Given records:
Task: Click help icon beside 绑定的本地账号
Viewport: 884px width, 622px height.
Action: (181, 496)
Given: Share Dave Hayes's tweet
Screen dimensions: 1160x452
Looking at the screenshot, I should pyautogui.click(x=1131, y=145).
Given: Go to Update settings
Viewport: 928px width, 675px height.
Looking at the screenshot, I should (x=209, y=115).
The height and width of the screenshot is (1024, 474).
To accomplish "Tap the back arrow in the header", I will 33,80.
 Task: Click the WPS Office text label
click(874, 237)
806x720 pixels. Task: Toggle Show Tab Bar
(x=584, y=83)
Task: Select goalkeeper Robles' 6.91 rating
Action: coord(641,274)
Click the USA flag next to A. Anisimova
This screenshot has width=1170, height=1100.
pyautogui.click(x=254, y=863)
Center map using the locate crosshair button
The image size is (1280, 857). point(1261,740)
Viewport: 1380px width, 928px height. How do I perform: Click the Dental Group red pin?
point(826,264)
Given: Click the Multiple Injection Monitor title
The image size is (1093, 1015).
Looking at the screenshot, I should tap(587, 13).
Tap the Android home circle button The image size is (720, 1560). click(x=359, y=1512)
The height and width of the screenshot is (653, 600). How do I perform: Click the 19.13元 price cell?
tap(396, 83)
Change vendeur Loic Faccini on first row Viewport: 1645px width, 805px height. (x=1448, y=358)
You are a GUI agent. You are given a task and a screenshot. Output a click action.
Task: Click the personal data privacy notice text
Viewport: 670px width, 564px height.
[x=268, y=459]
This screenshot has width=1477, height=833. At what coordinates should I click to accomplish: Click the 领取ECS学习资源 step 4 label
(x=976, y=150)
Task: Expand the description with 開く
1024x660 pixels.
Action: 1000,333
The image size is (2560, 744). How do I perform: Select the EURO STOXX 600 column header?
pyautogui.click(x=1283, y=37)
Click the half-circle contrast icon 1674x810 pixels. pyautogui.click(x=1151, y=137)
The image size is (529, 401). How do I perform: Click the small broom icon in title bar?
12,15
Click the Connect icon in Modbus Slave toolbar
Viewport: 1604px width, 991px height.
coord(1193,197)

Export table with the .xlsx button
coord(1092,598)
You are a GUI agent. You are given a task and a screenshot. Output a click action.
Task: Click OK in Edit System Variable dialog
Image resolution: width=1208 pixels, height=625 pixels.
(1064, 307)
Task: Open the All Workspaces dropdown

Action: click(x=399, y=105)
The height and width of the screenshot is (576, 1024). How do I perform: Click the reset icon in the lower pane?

Problem:
Return a word-for-word copy of the lines above from the one holding "Task: Expand the description with 開く" through the one holding "Click the half-circle", with both of them included and nothing besides.

Response to the exercise:
Task: Expand the description with 開く
1024x660 pixels.
Action: 1000,333
The image size is (2560, 744). How do I perform: Select the EURO STOXX 600 column header?
pyautogui.click(x=1283, y=37)
Click the half-circle contrast icon 1674x810 pixels. pyautogui.click(x=1151, y=137)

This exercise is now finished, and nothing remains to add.